*Activities*
1 > How many Americans are enrolled in Medicaid and CHIP, according to the article on CMS's Medicaid and CHIP proposals?
2 > Using the article on CMS's Medicaid and CHIP proposals, decide whether each statement agrees with it, and quote the deciding words. (a) The proposed rules were unveiled on Thursday afternoon. (b) Fewer than half of Medicaid and CHIP enrollees are covered under managed care plans. (c) The proposed national maximum appointment wait time for routine primary care is about two weeks.
3 > Translate this sentence from the article on CMS's Medicaid and CHIP proposals into Spanish: "The rulemaking, unveiled Thursday afternoon, is a push from the administration to better serve the 92 million Americans enrolled in the low-income coverage programs, CMS officials said during a call with reporters."

*Excerpt to read*
_ _ _ _

CMS' latest batch of Medicaid, CHIP proposals include maximum appointment wait times, greater pay transparency

The Centers for Medicare & Medicaid Services (CMS) proposed two new rules today broadly focused on increasing access to care, quality of care and opportunities to provide feedback for people enrolled in Medicaid and Children’s Health Insurance Program (CHIP) fee-for-service and managed care plans.

The rulemaking, unveiled Thursday afternoon, is a push from the administration to better serve the 92 million Americans enrolled in the low-income coverage programs, CMS officials said during a call with reporters.

“For too many people, the break comes from not having real access: being able to reach that doctor [or] knowing how to access that hospital when you need it most,” Department of Health and Human Services Secretary Xavier Becerra said on the call. “You may have insurance on paper, but if you can’t in practice get them to care, then it really doesn’t make a difference. Today’s rules are game changers when it comes to making sure people not only have healthcare, but they have access to the healthcare they need.”

If finalized, they would place new performance and reporting responsibilities on states as well as managed care plans, under which more than 70% of Medicaid and CHIP enrollees are covered.

Some of the changes, such as the establishment of a “national maximum appointment wait time standard” of about two weeks for routine primary care, are designed to bring the delivery of services covered under the programs in line with their commercial counterparts, officials said.

That effort comes with stronger state monitoring and reporting requirements including “independent secret shopper surveys” to verify compliance and, if found to be falling short, the submission of a “remedy plan” to CMS that details how a managed care plan will work to remove the barriers to access, officials said.  

“Everyone, including those with Medicaid and CHIP coverage, deserves access to quality, affordable healthcare services—that has always been true, but the last couple of years have made it crystal clear how important it is for people to have coverage,” CMS Administrator Chiquita Brooks-LaSure said during the press call. “With the access and managed care proposed rules announced today, CMS continues our work to strengthen the Medicaid and CHIP programs.”

_ _ _ _

Stored items:
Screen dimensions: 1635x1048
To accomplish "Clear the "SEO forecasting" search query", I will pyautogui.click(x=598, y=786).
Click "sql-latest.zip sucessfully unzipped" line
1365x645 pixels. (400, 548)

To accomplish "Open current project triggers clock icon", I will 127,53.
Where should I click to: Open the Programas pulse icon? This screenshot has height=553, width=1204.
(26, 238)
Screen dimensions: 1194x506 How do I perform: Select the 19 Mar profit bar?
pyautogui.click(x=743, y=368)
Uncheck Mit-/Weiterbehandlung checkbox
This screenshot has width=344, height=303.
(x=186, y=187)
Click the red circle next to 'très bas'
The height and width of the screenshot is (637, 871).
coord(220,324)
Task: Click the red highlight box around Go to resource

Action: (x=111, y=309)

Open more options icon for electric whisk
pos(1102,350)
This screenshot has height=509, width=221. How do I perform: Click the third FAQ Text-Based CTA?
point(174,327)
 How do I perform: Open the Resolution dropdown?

_ _ _ _

*Answers to this exercise*
1 > 92 million

2 >
(a) Yes: "The rulemaking, unveiled Thursday afternoon"
(b) No: "managed care plans, under which more than 70% of Medicaid and CHIP enrollees are covered"
(c) Yes: "a “national maximum appointment wait time standard” of about two weeks for routine primary care"

3 > La reglamentación, presentada el jueves por la tarde, es un impulso de la administración para atender mejor a los 92 millones de estadounidenses inscritos en los programas de cobertura para personas de bajos ingresos, dijeron funcionarios de los CMS durante una llamada con periodistas.